Am Fr., 16. Juli 2021 um 21:46 Uhr schrieb Daphne Preston-Kendal <xxxxxx@nonceword.org>:On 16 Jul 2021, at 19:17, Marc Nieper-Wißkirchen <xxxxxx@gmail.com> wrote:
> SRFI 125 allows hash tables to ignore the provided hash function when a predicate finer than `equal?' is used.
And if I want to use the hash function for something else? If the implementation of SRFI 125 is allowed to peek behind the curtains, why can’t the implementation of SRFI 128? (This isn’t an argument for removing that permission from SRFI 125, which I guess is a useful accommodation for Scheme implementations on runtimes which have pointer-based hash tables but no access to pointer values as numbers.)
> Indeed, for moving garbage collectors, there is not a stable efficient hash function for `eq?' that can be exposed to the user, so it is largely irrelevant what the hash function packaged by `make-eq-comparator' is.

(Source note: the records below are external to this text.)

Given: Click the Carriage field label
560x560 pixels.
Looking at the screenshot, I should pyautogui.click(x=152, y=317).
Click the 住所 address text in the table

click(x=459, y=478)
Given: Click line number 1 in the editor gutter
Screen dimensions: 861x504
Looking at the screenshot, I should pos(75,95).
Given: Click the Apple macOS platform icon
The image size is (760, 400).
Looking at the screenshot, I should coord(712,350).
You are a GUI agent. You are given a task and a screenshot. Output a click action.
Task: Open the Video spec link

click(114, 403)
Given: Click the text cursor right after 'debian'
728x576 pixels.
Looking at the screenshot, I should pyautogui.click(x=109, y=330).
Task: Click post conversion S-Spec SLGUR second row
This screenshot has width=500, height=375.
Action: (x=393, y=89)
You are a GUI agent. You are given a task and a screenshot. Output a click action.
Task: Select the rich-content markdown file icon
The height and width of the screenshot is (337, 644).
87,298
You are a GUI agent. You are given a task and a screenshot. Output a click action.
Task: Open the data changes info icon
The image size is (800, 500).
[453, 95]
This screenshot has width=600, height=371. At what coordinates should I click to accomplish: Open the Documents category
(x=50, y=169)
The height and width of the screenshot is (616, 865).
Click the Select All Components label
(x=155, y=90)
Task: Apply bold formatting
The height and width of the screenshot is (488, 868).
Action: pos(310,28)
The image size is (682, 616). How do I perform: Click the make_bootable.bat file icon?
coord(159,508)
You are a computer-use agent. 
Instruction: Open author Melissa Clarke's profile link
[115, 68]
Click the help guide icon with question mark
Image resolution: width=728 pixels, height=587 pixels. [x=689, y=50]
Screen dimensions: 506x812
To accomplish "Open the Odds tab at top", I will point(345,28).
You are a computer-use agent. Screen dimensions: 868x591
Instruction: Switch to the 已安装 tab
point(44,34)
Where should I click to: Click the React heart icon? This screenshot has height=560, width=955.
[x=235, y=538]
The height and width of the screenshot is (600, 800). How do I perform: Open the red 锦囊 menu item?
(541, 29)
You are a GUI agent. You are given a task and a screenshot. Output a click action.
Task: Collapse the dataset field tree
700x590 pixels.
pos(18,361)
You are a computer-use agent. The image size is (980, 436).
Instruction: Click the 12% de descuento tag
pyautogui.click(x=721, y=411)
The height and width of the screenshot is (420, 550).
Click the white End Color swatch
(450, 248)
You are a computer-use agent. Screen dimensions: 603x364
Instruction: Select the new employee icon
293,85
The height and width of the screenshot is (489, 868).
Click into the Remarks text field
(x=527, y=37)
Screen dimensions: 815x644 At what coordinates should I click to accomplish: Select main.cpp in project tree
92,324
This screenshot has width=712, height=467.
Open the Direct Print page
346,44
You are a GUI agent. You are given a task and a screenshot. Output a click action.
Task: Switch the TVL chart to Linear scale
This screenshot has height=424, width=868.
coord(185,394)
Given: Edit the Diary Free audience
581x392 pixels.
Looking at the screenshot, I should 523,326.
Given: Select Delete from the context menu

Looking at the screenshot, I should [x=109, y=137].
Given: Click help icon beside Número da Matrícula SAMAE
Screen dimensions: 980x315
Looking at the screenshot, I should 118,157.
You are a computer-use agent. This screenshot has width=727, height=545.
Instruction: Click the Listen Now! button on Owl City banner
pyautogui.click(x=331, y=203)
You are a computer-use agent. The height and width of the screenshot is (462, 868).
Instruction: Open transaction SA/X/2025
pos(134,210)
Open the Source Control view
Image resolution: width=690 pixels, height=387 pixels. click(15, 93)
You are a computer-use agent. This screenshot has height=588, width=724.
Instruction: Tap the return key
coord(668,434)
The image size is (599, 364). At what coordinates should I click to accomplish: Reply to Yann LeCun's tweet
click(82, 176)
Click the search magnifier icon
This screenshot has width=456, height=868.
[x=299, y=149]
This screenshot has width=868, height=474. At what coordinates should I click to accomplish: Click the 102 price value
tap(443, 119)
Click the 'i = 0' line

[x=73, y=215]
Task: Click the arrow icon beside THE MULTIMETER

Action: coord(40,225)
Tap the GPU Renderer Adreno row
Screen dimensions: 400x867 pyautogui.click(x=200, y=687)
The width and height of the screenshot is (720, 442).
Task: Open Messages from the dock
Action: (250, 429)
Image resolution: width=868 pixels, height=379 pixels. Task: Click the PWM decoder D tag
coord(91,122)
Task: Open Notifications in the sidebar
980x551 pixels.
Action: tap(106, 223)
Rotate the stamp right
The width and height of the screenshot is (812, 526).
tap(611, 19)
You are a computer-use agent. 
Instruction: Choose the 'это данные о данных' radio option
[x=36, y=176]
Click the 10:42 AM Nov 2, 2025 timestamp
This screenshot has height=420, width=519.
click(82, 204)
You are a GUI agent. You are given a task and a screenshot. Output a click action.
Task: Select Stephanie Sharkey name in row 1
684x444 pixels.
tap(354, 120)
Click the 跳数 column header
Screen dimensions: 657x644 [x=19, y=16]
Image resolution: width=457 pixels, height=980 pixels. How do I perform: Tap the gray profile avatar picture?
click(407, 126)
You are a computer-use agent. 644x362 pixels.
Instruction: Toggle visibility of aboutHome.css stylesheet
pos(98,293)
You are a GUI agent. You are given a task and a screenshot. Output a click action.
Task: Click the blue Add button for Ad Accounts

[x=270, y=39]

Right, but for non-moving garbage collectors there’s no reason not to provide something better. Hence I suggested implementations should be *allowed* to do something better than use default-hash, which they currently aren’t.I understand what you mean. But the problem seems deeper. An efficient implementation of SRFI 125 does not look behind the curtains of SRFI 128 but has knowledge of the internals of the Scheme implementation. On the other hand, the sample implementation of the SRFI 146 hashmaps is for eq?-based comparators not very efficient because it uses the default SRFI 128 hash function in this case. With your proposal, it would be more efficient on Schemes that can provide an efficient eq?-based hash function. But, in general, it wouldn't be (and state-of-the-art garbage collectors seem to be all moving).So either APIs like SRFI 146 hashmaps have to be implemented natively to be efficient for eq?-based comparators, or we need some support for unstable hash "functions".(Maybe the concept of SRFI 128 comparators shouldn't really apply for equality predicates finer than `equal?'. This seems to be somewhat the point-of-view R6RS takes with it's hashtables.